*Written request*. Reproduce every one of the entries below word for word, leaving out the pictures.

*Records provided*.
****************************************
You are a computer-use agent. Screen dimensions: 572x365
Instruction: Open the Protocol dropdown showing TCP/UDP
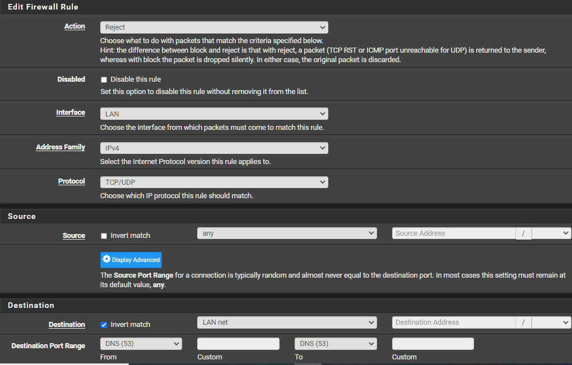pos(214,183)
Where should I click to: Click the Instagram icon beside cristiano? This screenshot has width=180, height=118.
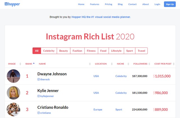click(39, 113)
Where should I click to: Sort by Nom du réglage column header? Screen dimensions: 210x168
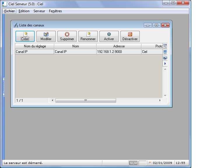click(35, 46)
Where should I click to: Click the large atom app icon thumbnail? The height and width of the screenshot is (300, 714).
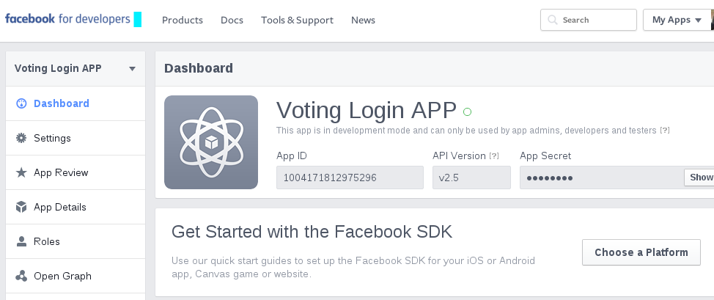tap(211, 142)
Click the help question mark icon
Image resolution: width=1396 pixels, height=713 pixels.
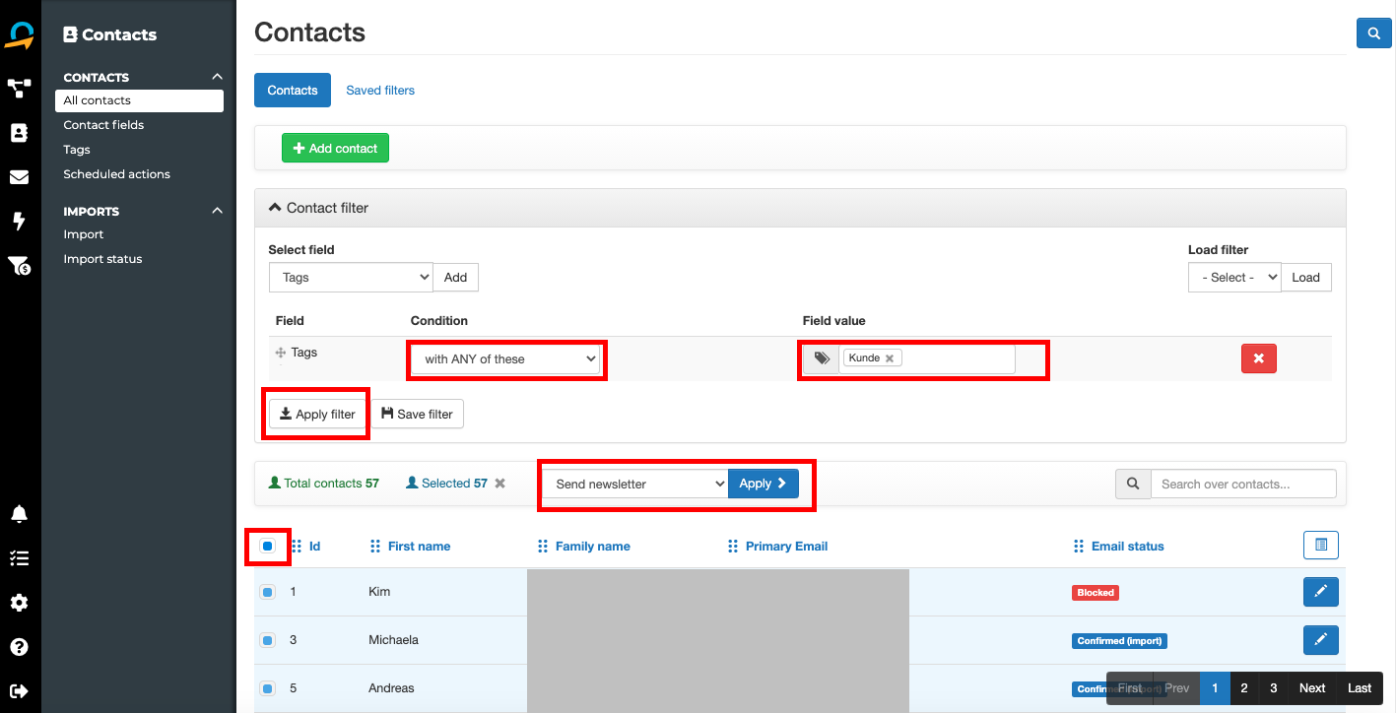click(19, 647)
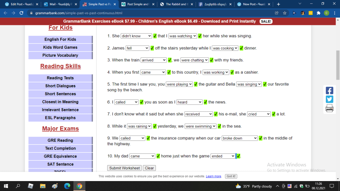The height and width of the screenshot is (191, 340).
Task: Open the GRE Reading link in sidebar
Action: coord(60,141)
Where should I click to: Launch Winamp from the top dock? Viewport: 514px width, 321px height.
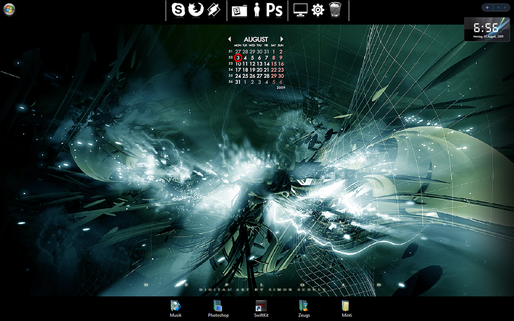(214, 10)
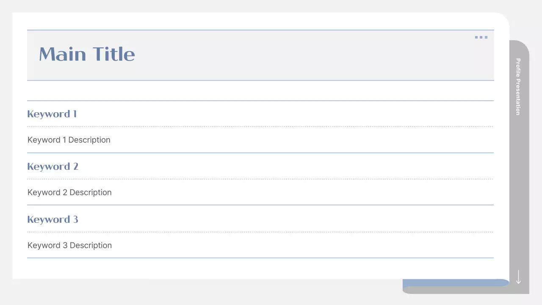Click the dotted divider under Keyword 2
542x305 pixels.
pyautogui.click(x=260, y=179)
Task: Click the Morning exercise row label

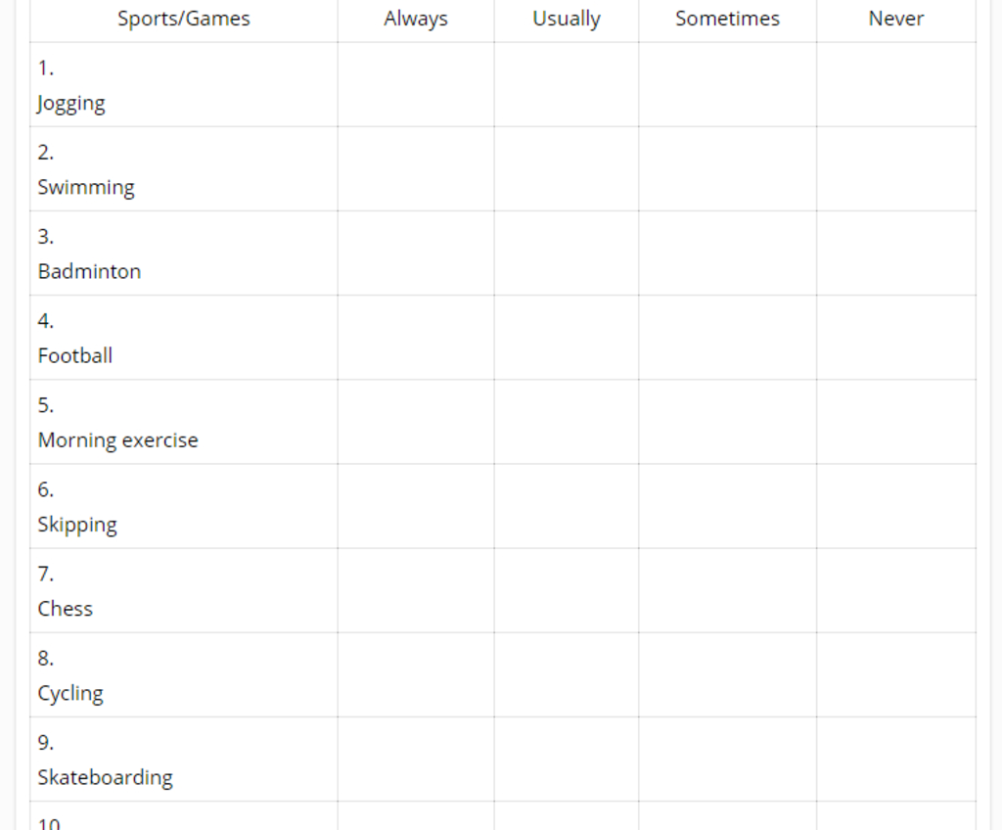Action: [117, 440]
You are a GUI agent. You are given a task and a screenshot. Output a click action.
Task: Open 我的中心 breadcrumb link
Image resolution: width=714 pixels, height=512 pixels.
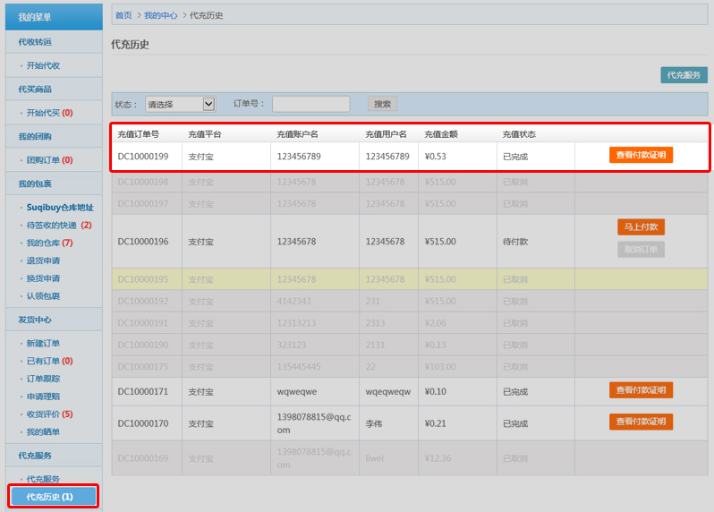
****************************************
*Correct answer*.
You are a computer-use agent. Screen dimensions: 572x365
Instruction: Open the Protocol dropdown showing TCP/UDP
pos(214,183)
Where should I click to: Click the Instagram icon beside cristiano? This screenshot has width=180, height=118.
click(39, 113)
Where should I click to: Sort by Nom du réglage column header? Screen dimensions: 210x168
click(35, 46)
Where should I click to: Click the large atom app icon thumbnail? The height and width of the screenshot is (300, 714).
tap(211, 142)
Click the help question mark icon
Image resolution: width=1396 pixels, height=713 pixels.
click(19, 647)
The height and width of the screenshot is (191, 340).
Task: Open the GRE Reading link in sidebar
Action: coord(60,141)
Where should I click to: Launch Winamp from the top dock? Viewport: 514px width, 321px height.
(214, 10)
Click the dotted divider under Keyword 2
542x305 pixels.
pyautogui.click(x=260, y=179)
Task: Click the Morning exercise row label

Action: [117, 440]
You are a GUI agent. You are given a task and a screenshot. Output a click action.
Task: Open 我的中心 breadcrumb link
Image resolution: width=714 pixels, height=512 pixels.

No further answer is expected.